Job 1: In the Abacos sailing log, how many homes did the fire in The Mudd destroy?
Job 2: Continue the Abacos sailing log from its last sentence.

Page extract:

====

Tuesday, February 6, 2018

Marsh Harbour, Great Abaco to Little Harbour, Great Abaco

February 1, 2018 - February 6, 2018


We left Hope Town early on the morning of February 1.  The day was perfect for our sail to Marsh Harbour.  As soon as we left the Hope Town Harbour channel we hoisted the jib and the main sail and turned off the engine.  We made over 5 knots on a reach from a 9 knot wind.  The only sound was the lap of the water against the bow, the quiet luffing of the sails and the slight whistle of the wind through the sails. The sun was hot, the wind was cool, and the sea was the impossibly beautiful turquoise shade that I’ve never seen anywhere else. It couldn’t have been more perfect.  We sailed until we made the turn into Marsh Harbor where we anchored.  Somehow Marsh Harbour has become like home here in the Abacos.

The following morning dawned with even more perfect weather-bright sun with a few wispy clouds and a slight breeze.  After breakfast at the Golden Grouper we walked to a community called The Mudd.  This community had suffered a devastating fire while we were in Hope Town destroying 55 homes and leaving 170 people homeless.  The community consists of Haitian immigrants who have built small two room wooden houses on public land (once called the Queen’s land).  The Mudd is definitely the other side of paradise although the people we encountered greeted us with friendly smiles. Even so, I felt as if our two white faces were intruding on their community.  Bob got some outstanding photographs of the community.

This is definitely not the typical tourist area of Marsh Harbour.
Notice the flat tires on the vehicles in the picture.
After stopping to do some grocery shopping we headed to Mermaid reef for snorkeling.  The water was cold (71 degrees) and I never actually got used to it, but the fish were abundant and colorful.  I tried to photograph the blue tangs, rainbow parrot fish, sergeant majors, and others with our go-pro camera without much success.  Snorkeling has to be my favorite activity in the Bahamas and this was my first opportunity to snorkel on a reef.  After taking nice hot showers at the Conch Inn we settled into a relaxing evening on s/v Rainy Days.


Can you find the parrot fish in this picture?
Bob can't!

Bob took this picture of blue tangs from the dinghy
 while feeding them pieces of hot dogs.

Captain jack takes his turn at guard duty in the evening.

Marsh Harbour has the best sunsets and we usually hear conch horns
announcing the disappearance of the sun.

====

Information supplied:
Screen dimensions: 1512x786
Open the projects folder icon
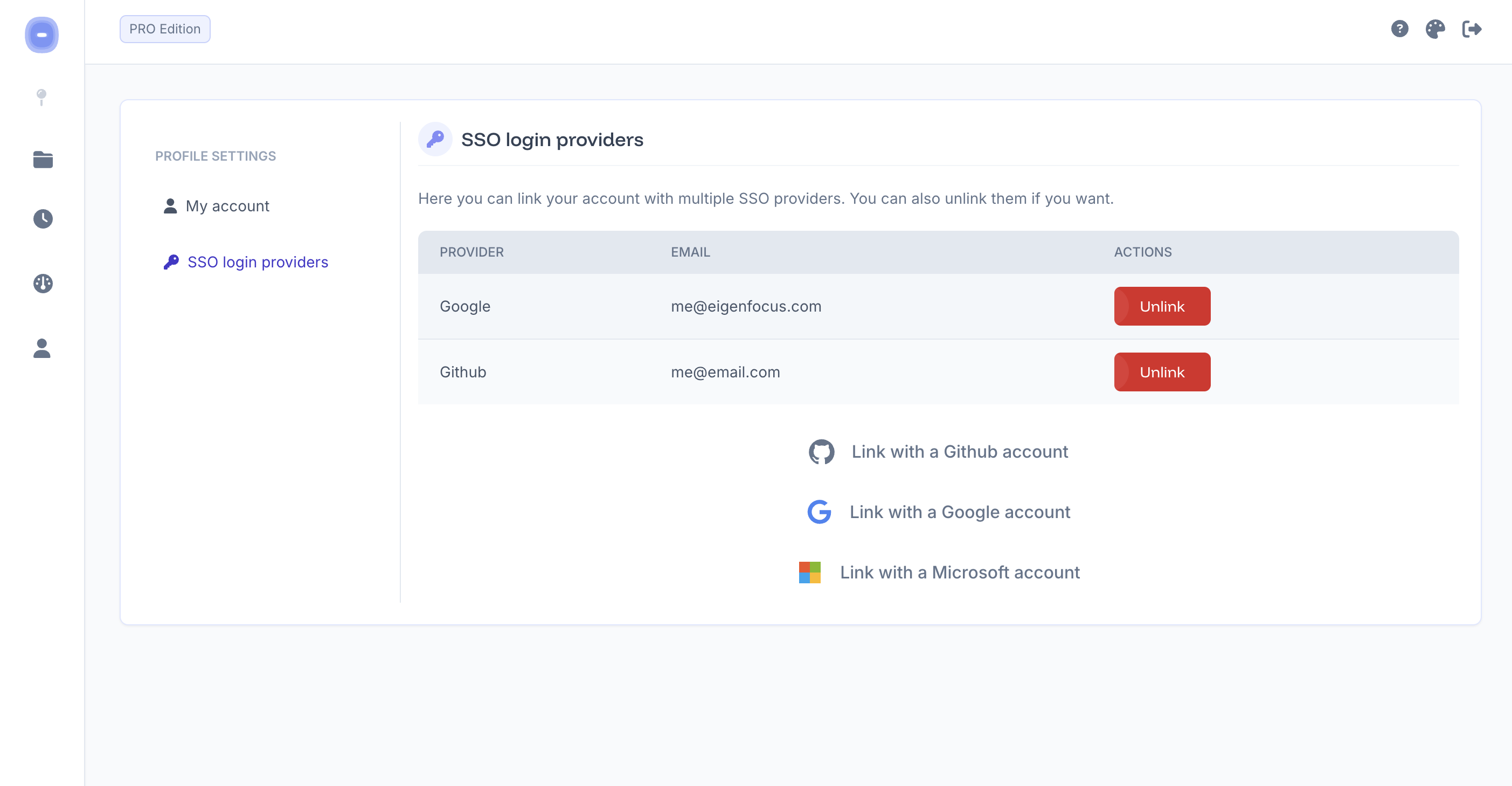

====

Reply 1: 55 homes.

Reply 2:
After two perfect weather days we woke up on Saturday to overcast skies and the prediction of 90% chance of rain.  What do you do on a rainy day? Go out to lunch, of course.  Our favorite restaurant in Marsh Harbour is Wally’s where you eat on the large colorful porch. After lunch we browsed through Dive Abaco’s gift shop and I purchased a stunning “Mermaid at Heart” sarong.

A local artist creates these beautiful mermaid paintings
and this one she printed on luminous fabric.

We watched the Super Bowl at the Jib Room at Marsh Harbour Marina and were thrilled with the outcome - Eagles 41/Patriots 33.  It was the best football game I have ever watched.

On Monday we needed to prepare for our next trip.  We completed several cleaning projects, had lunch at the Blue Hole, took showers, and  bought our provisions for the next 7-10 days. 

A fully stocked galley is a beautiful thing.

Tuesday morning we left Marsh Harbour at 9:30 headed for Hope Town to fill our water tanks with clean RO (Reverse Osmosis) water. Marsh Harbour water tastes bad and the water table could be contaminated from sewage.  We have determined never to fill our water tanks in Marsh harbour again.

The light house is a significant landmark in the area.

I will never get over the beauty of the water here in the Abacos.

We continued our journey to Little Harbour and arrived at 2:30, two hours past high tide.  We went aground briefly in the channel and vowed to never enter or leave this harbour again unless it was closer to high tide.  The trip here was a bit rocky as we passed many ocean inlets that leave the Sea of Abaco open to the winds and currents of the ocean.  Once we were moored in the harbour I marveled at the beauty around us and the joy of living aboard s/v Rainy Days.  I wouldn’t trade this life style for anything.


Thank you for reading my blog.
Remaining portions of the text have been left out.